Address
- 91 Mercedes Ln. Oakley, California, 94561 United States
- Coordinates: 37°58′54″N 121°43′00″W﻿ / ﻿37.981717°N 121.716668°W

District information
- Type: Public
- Grades: K–8
- Superintendent: Greg Hetrick
- Schools: 7 elementary (K–5); 2 middle (6–8);
- NCES District ID: 0628080

Students and staff
- Students: 5,098 (2023-24)
- Teachers: 215.55 (FTE) (2023-24)
- Student–teacher ratio: 23.65:1 (2023–24)

Other information
- Website: www.ouesd.k12.ca.us

= Oakley Union Elementary School District =

Public school district in California, United States

Oakley Union Elementary School District is a public school district in Contra Costa County, California, United States.
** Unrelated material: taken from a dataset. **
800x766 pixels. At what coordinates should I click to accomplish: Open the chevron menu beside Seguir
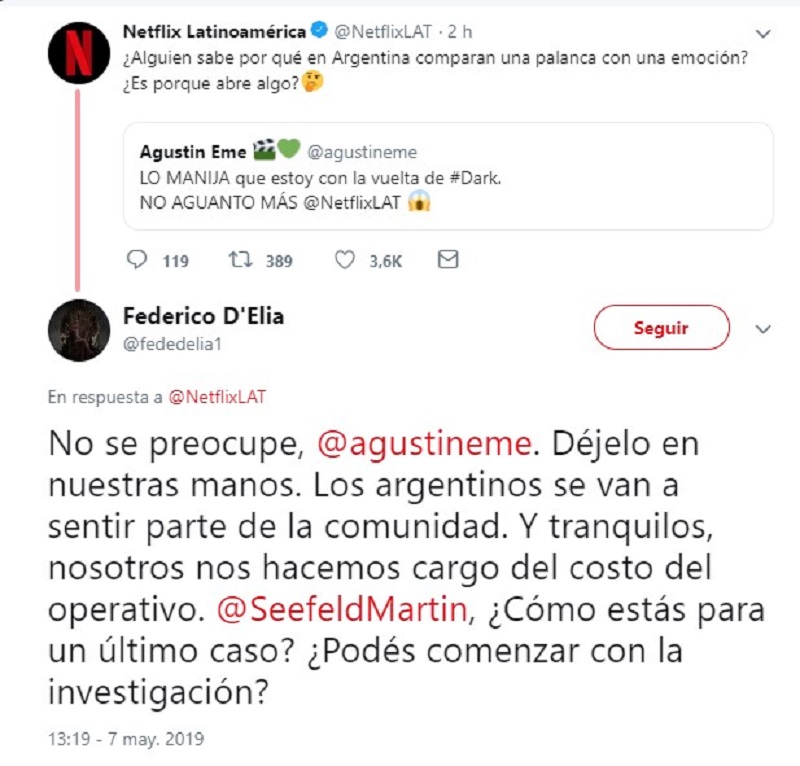763,329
The district serves approximately 5000 students from grades K–8.

It includes most of Oakley, all of Bethel Island, and portions of the Knightsen census-designated place.

Oakley Union oversees nine public schools, including seven elementary schools (K–5) and two middle schools (6–8).

It feeds into Liberty Union High School District.

==History==
In 1862, Sarah Sellers, one of city's first settlers opened the original Iron House School in Oakley.

In November 2004, the district passed Measure H, a fund to build Iron House Elementary School, Almond Grove Elementary School and the modernization of Oakley Elementary School and Gehringer Elementary School.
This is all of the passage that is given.